## GIVEN EXERCISE 1:
According to the piece on school improvement cycles, which things must leaders build systems to do with an idea over time? List every one.
## GIVEN EXERCISE 2:
Reproduce word for word the part of the piece on school improvement cycles that opens with the words containing "One of the biggest" and closes with "improvement cycles matter.".

One of the biggest leadership traps in schools is mistaking a good idea for real implementation.

Schools are full of strong intentions. A new literacy initiative begins. A behavior system is rolled out. A school team adopts a research-based practice. A professional development session sparks excitement. But too often, the work stops there. The plan exists, the training happened, and the expectation is set, yet the actual implementation remains uneven, unclear, or unsustained.

That is why improvement cycles matter.


During my leadership work and graduate study, I have continued returning to a simple truth: school improvement does not happen because a school chooses the right idea. It happens when leaders build the systems to implement, monitor, refine, and sustain that idea over time. The article Using Improvement Cycles to Improve Implementation of Evidence-Based Practices reinforces this clearly. It explains that continuous improvement helps school teams sustain implementation of effective practices through regular planning, testing, evaluating, and adapting, using both implementation data and student outcome data to guide decisions.


Good ideas are not enough


In schools, it is easy to become initiative-rich and implementation-poor.

## STORED DATA:
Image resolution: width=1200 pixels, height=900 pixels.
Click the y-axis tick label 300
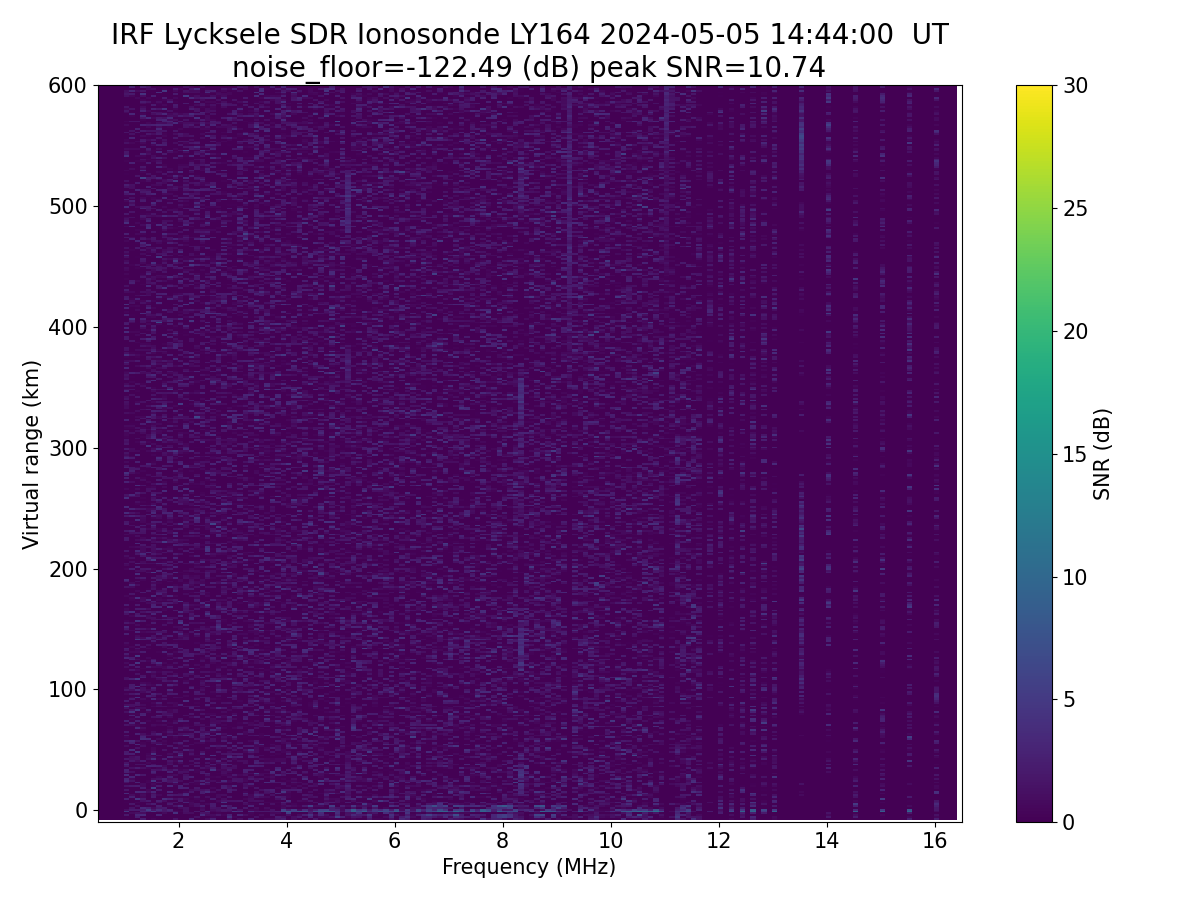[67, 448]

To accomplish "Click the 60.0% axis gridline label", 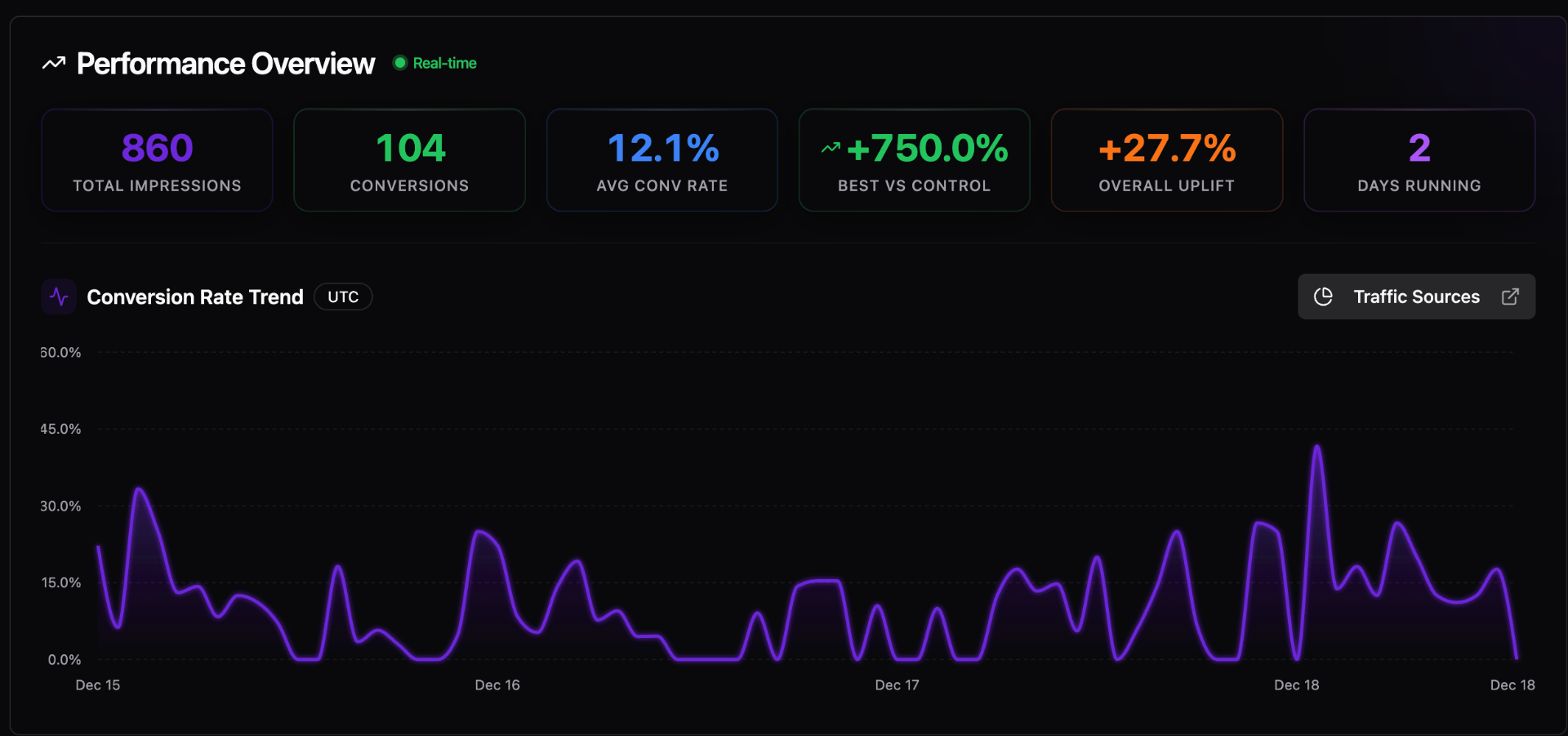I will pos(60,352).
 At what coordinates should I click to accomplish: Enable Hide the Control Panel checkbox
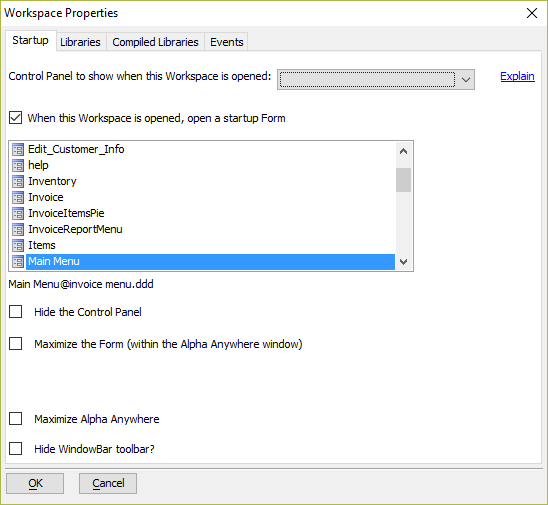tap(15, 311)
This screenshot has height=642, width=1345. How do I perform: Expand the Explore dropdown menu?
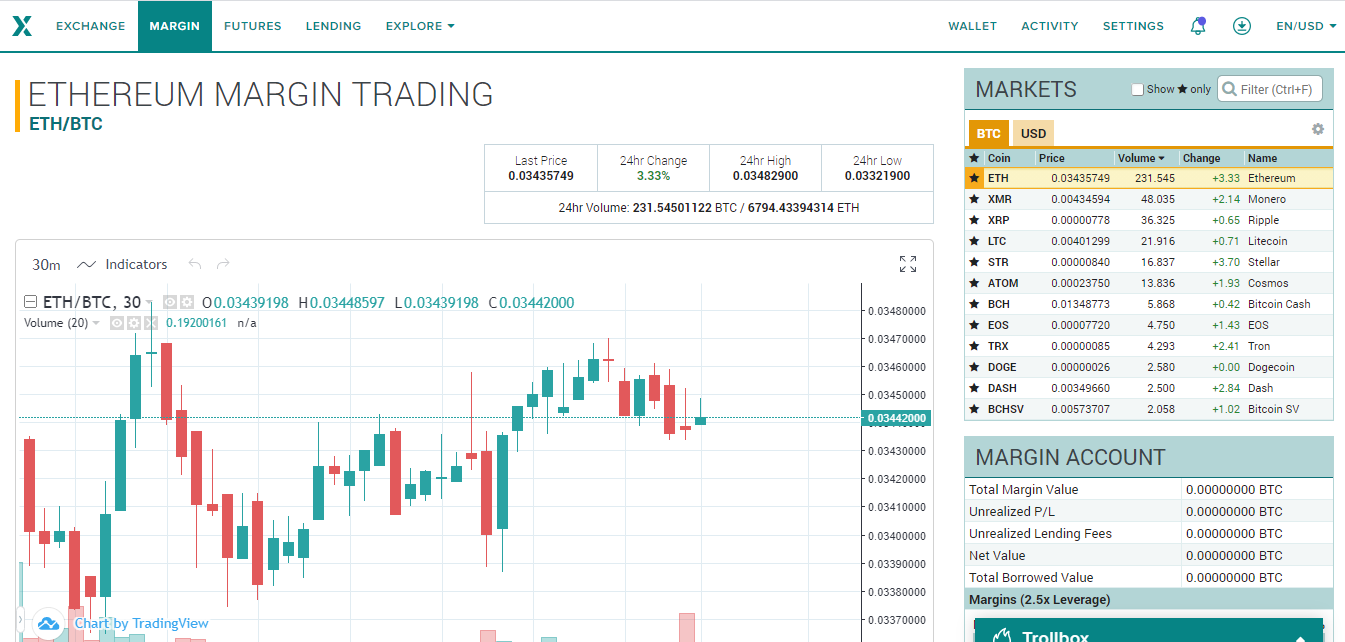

## EXERCISE ANSWER 1:
implement, monitor, refine, sustain

## EXERCISE ANSWER 2:
One of the biggest leadership traps in schools is mistaking a good idea for real implementation.

Schools are full of strong intentions. A new literacy initiative begins. A behavior system is rolled out. A school team adopts a research-based practice. A professional development session sparks excitement. But too often, the work stops there. The plan exists, the training happened, and the expectation is set, yet the actual implementation remains uneven, unclear, or unsustained.

That is why improvement cycles matter.